The problem is I can’t even get through the outline. How far into the past should I go? Do I start with my Grandparents? Parents? When I was born? What parts of my life will really resonate with my readers? Of course, when I start thinking about all of THAT, it brings up issues I’ve not dealt with. Should I write this when I am still “doing the work” to get my head on straight? So I sit and just look at a blank screen most evenings, pondering “now what?”
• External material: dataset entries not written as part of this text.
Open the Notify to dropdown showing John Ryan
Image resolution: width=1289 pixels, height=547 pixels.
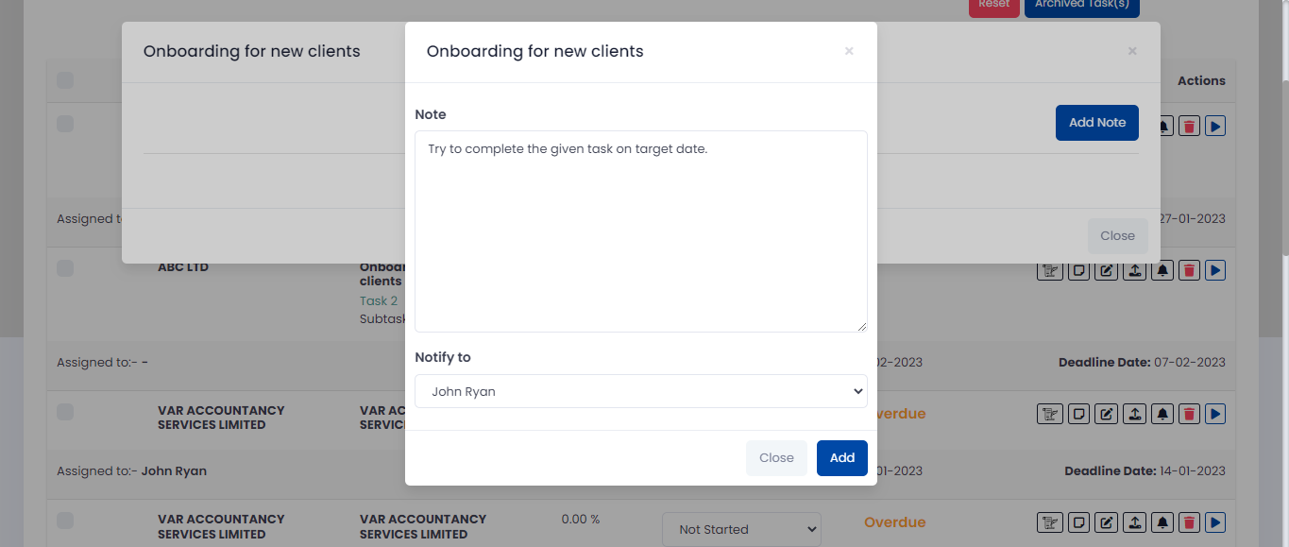[641, 391]
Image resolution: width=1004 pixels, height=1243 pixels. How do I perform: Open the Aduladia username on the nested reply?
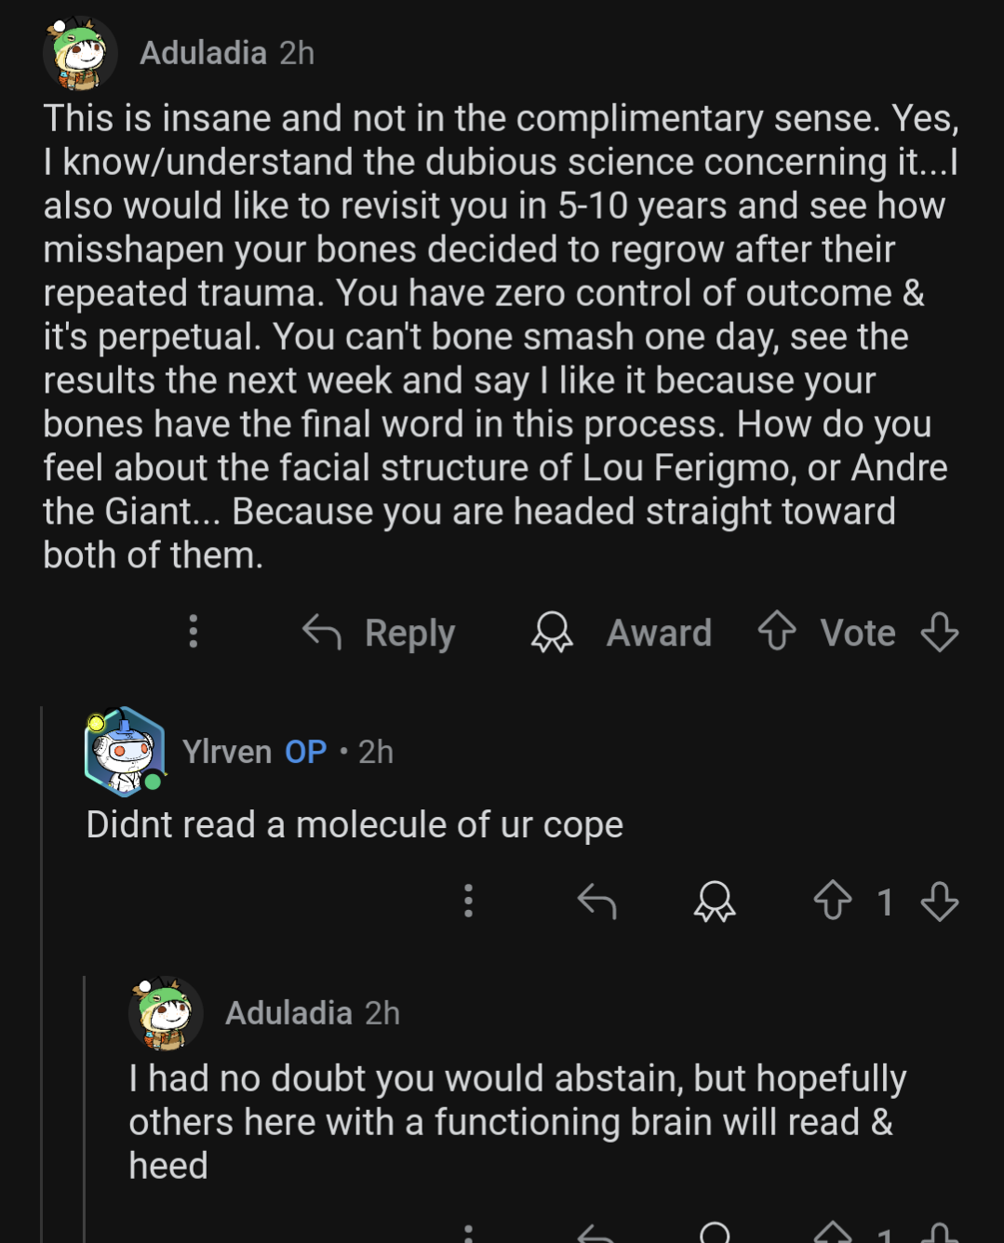[288, 1013]
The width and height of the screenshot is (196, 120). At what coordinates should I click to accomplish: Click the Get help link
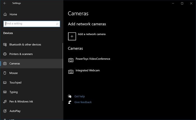tap(80, 96)
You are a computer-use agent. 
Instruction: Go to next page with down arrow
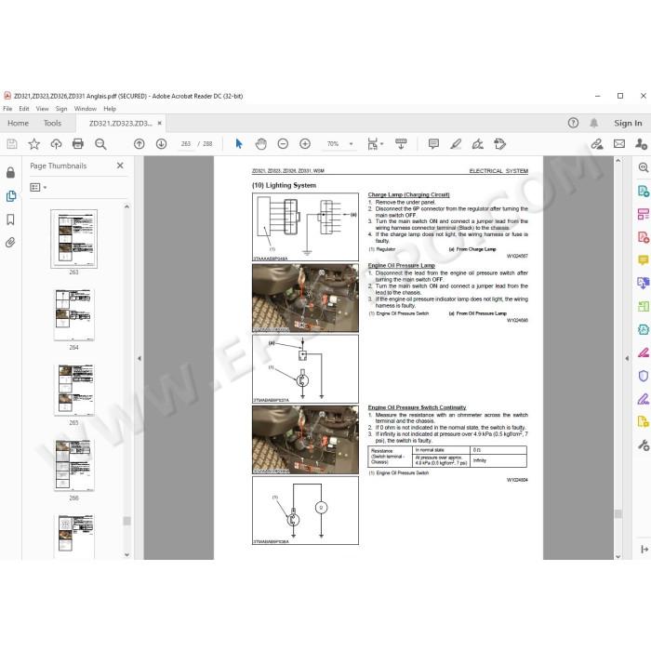pyautogui.click(x=161, y=143)

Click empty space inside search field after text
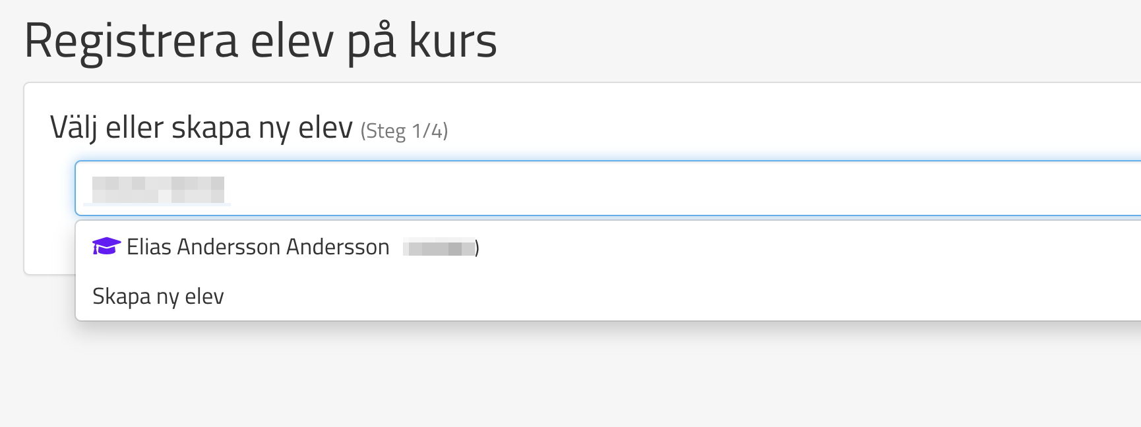coord(660,188)
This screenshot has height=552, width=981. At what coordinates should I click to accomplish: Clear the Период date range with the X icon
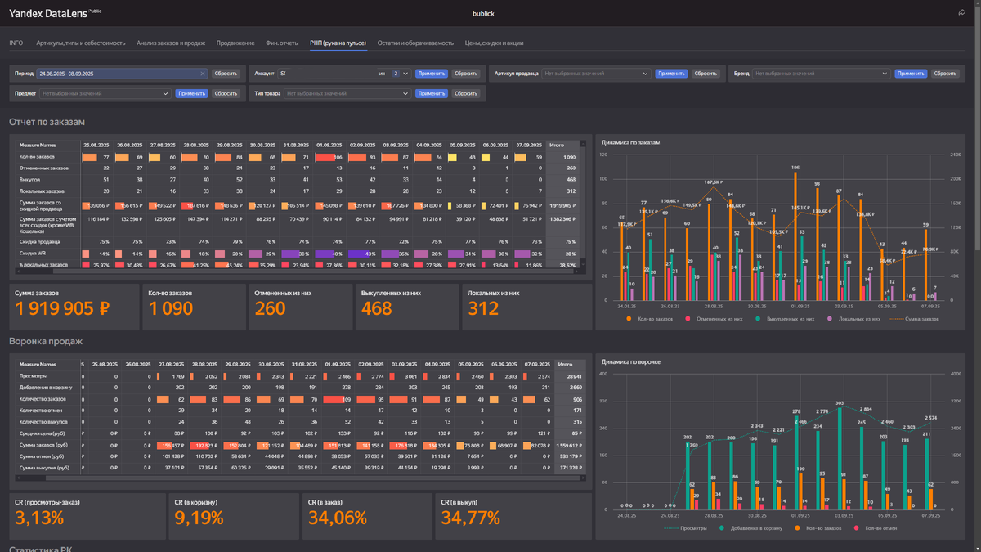pyautogui.click(x=203, y=74)
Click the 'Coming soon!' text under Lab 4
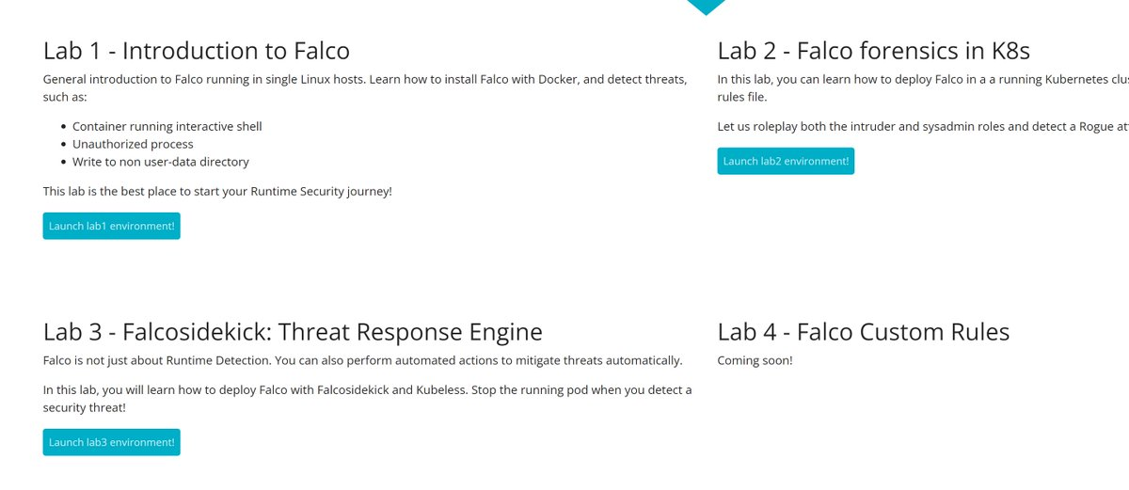 (755, 360)
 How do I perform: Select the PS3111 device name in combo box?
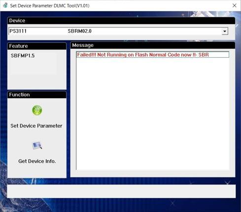[18, 31]
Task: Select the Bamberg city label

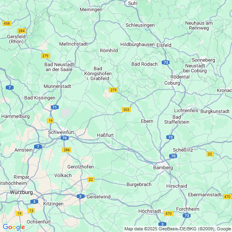Action: point(163,168)
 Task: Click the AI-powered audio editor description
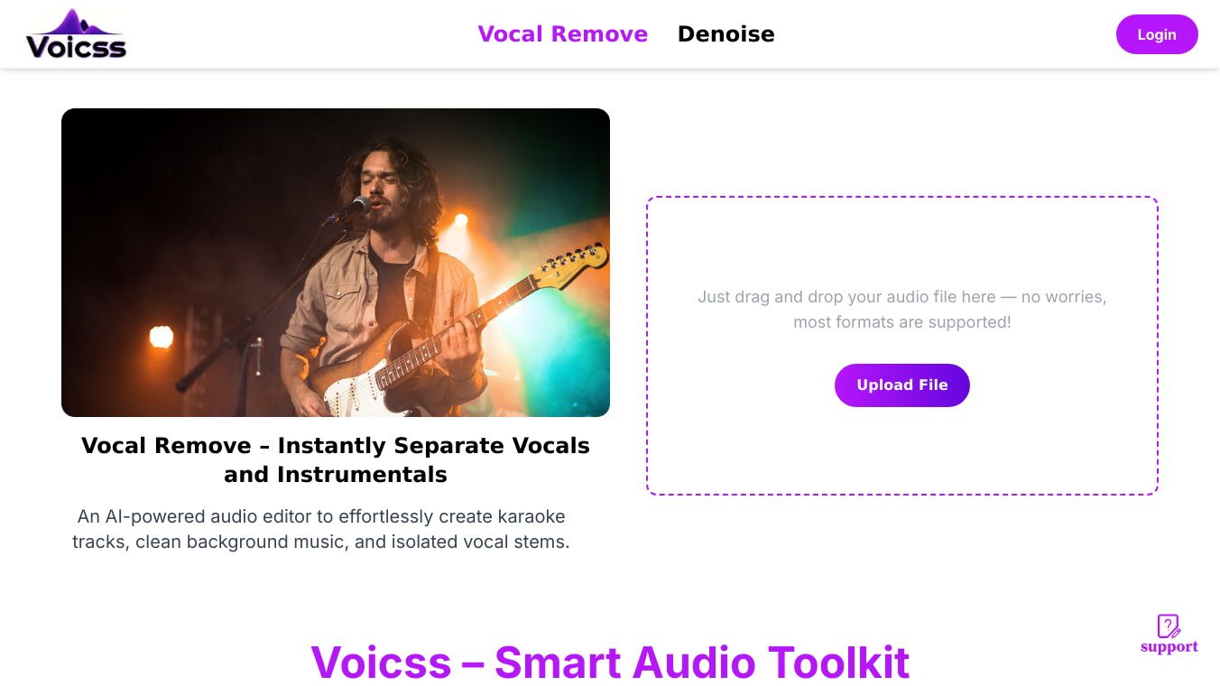pyautogui.click(x=321, y=529)
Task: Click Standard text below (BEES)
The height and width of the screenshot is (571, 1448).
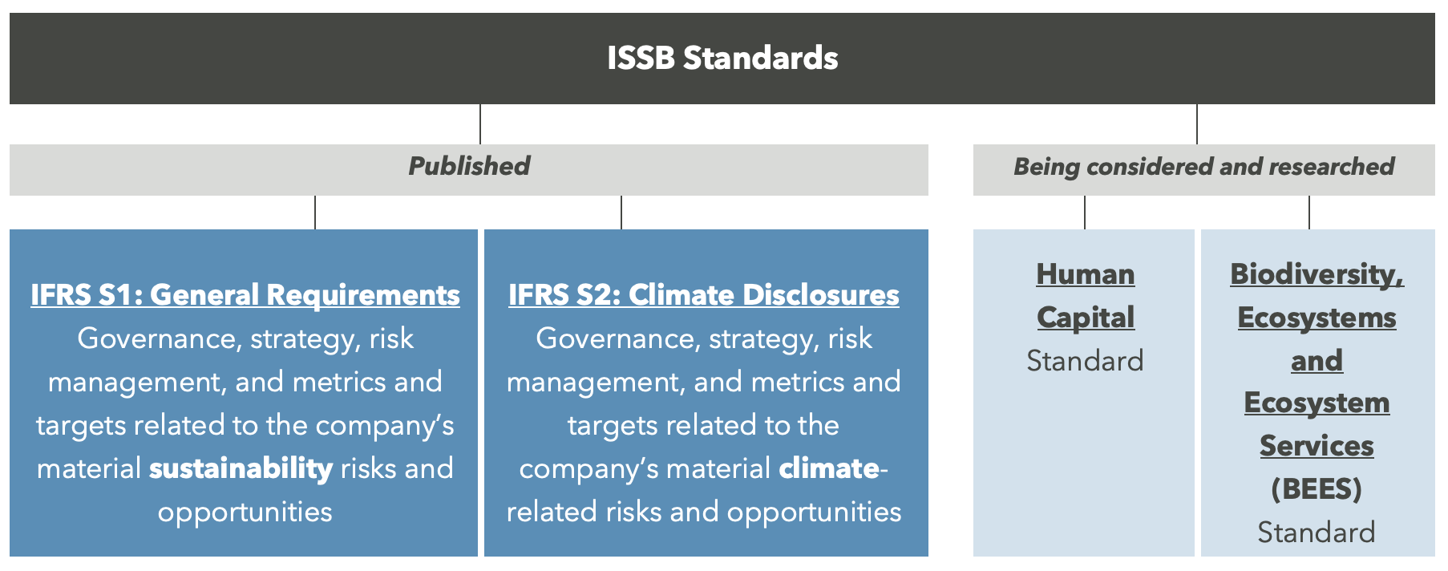Action: tap(1317, 533)
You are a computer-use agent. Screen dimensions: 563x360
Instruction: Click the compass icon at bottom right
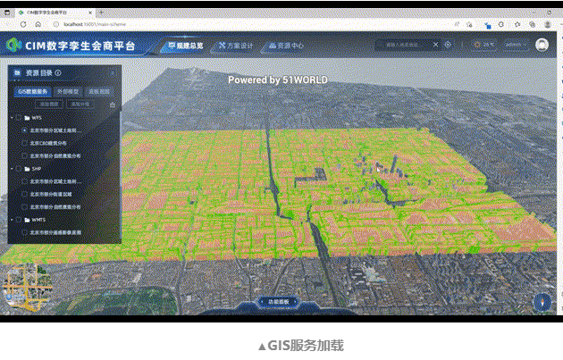tap(542, 302)
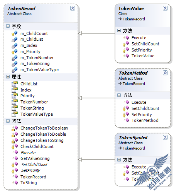Click the ChildList property icon
Screen dimensions: 174x193
pos(15,84)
I find that I am avoiding my laptop on the weekends, because I have a little voice in my head saying “Hello? Remember me? Your book?” I am beyond frustrated at the current situation. I am hoping that somehow this lost feeling will slowly go away so I can focus. I recently asked a question of a very popular blogger: Do you start with an outline first or just write it all out? He (James Altucher – love him) said write, write, write and write again. Maybe that’s the ticket? Who knows. Just so lost at this point and hopefully I will get the grasp the meaning of all of this……..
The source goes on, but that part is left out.